Запутанные, знакомые с детства тропы вели нас вглубь трясины и уводили к широкому ручью, который тек на границе земель нашего покойного барона и его брата. Главное — добраться.
Я не позволила себе обернуться, когда по болоту стал стелиться дым от далекого пожарища. Здесь нечего жечь кроме одного…
Горел мой дом, единственное пристанище, которое я знала, и возвращаться мне теперь некуда, но в моих руках была жизнь маленького безвинного существа, которого я должна вернуть в семью. Остается только надеяться, что Лея была права, и Грей Вульф не откажется от племянника. Я его не брошу в любом случае, но не хочу, чтобы он узнал, что такое жизнь изгоя, а большего дать ему не смогу. Да и не должен баронский сын жить в лесу с травницей.
Болото замедлило людей, неспособных пробираться по топи с моей скоростью, но собаки четко держали дорогу и упрямо вели их за мной.
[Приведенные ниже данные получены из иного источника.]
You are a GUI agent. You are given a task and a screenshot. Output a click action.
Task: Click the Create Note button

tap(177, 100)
До ручья добраться удалось, но только он не мог мне помочь. Судя по звуку, погоня была совсем близко, значит, они видят меня. Бежала, не решаясь оглянуться и боясь, что собьюсь с шага или упаду. Пограничный ручей я пересекла бегом, надеясь, что за мной на чужую территорию они не пойдут. Я ошиблась.
Дыхание сбилось, ветки били по лицу, я стала чаще запинаться, но не останавливалась. Незнакомые места лишали любого преимущества, и моя поимка всего лишь дело времени. Палачи не отставали.
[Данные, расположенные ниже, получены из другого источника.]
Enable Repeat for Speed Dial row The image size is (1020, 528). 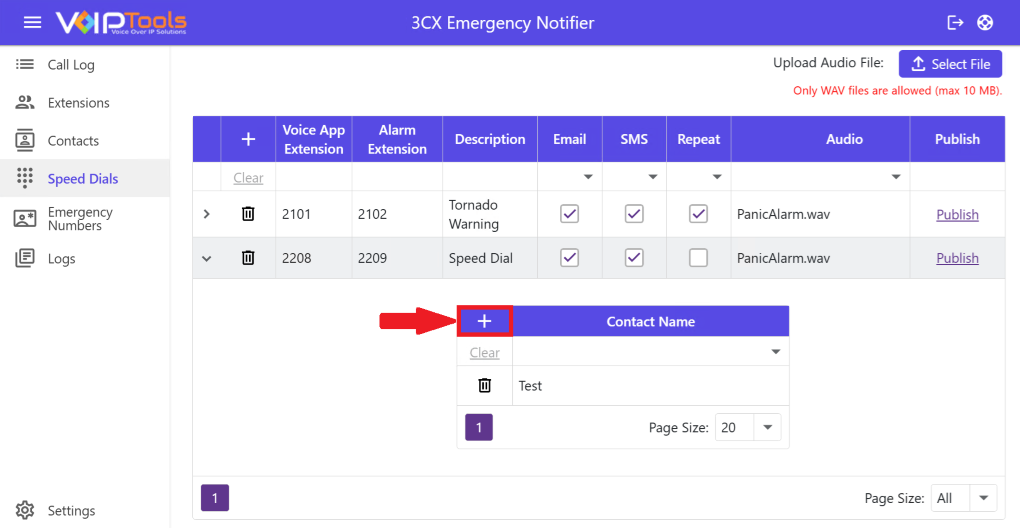tap(698, 258)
Лес закончился внезапно, и я оказалась на широкой поляне. В ее центре горел костер, а рядом с ним стояли шесть человек, которые, как один, пристально посмотрели на линию деревьев. Видимо, они издали услышали приближение нежданных гостей и потому оружие держали наготове, а лошадей под уздцы. Я не знала, помогут ли они, но выбора у меня не было, и потому тихо, с хрипом сказала:
— Мне нужно в замок Грея Вульфа.
Я тряслась от усталости и страха, но это не помешало мне обратить внимание на то, что все мужчины передо мной оборотни. Это подтверждало и то, что гнавшие меня люди не решились показаться из леса и, судя по звукам, приняли решение ретироваться. Боятся сволочи. Шестеро — это вам не один.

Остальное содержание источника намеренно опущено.